- Записи набора данных:

########################################

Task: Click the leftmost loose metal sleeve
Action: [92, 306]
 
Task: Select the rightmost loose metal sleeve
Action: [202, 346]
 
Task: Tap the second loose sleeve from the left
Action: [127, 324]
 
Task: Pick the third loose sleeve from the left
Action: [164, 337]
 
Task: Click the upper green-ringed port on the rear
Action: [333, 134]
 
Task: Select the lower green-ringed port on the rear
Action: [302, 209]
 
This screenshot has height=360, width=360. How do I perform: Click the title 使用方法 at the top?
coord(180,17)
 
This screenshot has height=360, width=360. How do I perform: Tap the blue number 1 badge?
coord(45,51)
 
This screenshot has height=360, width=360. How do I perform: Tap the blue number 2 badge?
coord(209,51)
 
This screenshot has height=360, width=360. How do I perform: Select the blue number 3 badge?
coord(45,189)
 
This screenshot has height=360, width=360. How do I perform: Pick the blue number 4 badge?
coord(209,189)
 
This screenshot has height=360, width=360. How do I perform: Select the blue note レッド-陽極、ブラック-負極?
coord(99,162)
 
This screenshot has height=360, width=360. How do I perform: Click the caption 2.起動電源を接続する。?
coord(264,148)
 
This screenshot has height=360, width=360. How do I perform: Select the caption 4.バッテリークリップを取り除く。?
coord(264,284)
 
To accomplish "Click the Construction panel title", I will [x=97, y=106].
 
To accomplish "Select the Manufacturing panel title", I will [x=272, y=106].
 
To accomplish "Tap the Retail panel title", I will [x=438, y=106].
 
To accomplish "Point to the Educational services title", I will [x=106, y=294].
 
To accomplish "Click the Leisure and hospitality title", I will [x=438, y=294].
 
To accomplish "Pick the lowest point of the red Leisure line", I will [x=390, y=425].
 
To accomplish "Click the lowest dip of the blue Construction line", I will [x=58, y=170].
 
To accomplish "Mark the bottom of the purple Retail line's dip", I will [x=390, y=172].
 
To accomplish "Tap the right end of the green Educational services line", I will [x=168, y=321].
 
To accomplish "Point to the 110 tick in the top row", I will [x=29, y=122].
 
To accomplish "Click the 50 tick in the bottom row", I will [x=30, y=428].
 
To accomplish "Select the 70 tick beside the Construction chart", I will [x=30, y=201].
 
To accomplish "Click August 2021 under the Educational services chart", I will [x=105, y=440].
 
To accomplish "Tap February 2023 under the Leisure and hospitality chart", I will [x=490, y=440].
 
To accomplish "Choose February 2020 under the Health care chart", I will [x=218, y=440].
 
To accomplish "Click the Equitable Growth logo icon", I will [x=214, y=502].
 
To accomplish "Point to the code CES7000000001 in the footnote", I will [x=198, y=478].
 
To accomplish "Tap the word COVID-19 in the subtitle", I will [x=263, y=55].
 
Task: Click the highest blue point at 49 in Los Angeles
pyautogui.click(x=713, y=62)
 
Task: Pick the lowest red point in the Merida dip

########################################

- ЗАДАНИЕ:
Перепишите без изменений строки материала от строки с «Task: Select the rightmost loose metal sleeve» до строки с «coord(264,284)» включительно, и только их.

- ПРАВИЛЬНЫЙ ОТВЕТ:
Task: Select the rightmost loose metal sleeve
Action: [202, 346]
 
Task: Tap the second loose sleeve from the left
Action: [127, 324]
 
Task: Pick the third loose sleeve from the left
Action: [164, 337]
 
Task: Click the upper green-ringed port on the rear
Action: [333, 134]
 
Task: Select the lower green-ringed port on the rear
Action: [302, 209]
 
This screenshot has height=360, width=360. How do I perform: Click the title 使用方法 at the top?
coord(180,17)
 
This screenshot has height=360, width=360. How do I perform: Tap the blue number 1 badge?
coord(45,51)
 
This screenshot has height=360, width=360. How do I perform: Tap the blue number 2 badge?
coord(209,51)
 
This screenshot has height=360, width=360. How do I perform: Select the blue number 3 badge?
coord(45,189)
 
This screenshot has height=360, width=360. How do I perform: Pick the blue number 4 badge?
coord(209,189)
 
This screenshot has height=360, width=360. How do I perform: Select the blue note レッド-陽極、ブラック-負極?
coord(99,162)
 
This screenshot has height=360, width=360. How do I perform: Click the caption 2.起動電源を接続する。?
coord(264,148)
 
This screenshot has height=360, width=360. How do I perform: Select the caption 4.バッテリークリップを取り除く。?
coord(264,284)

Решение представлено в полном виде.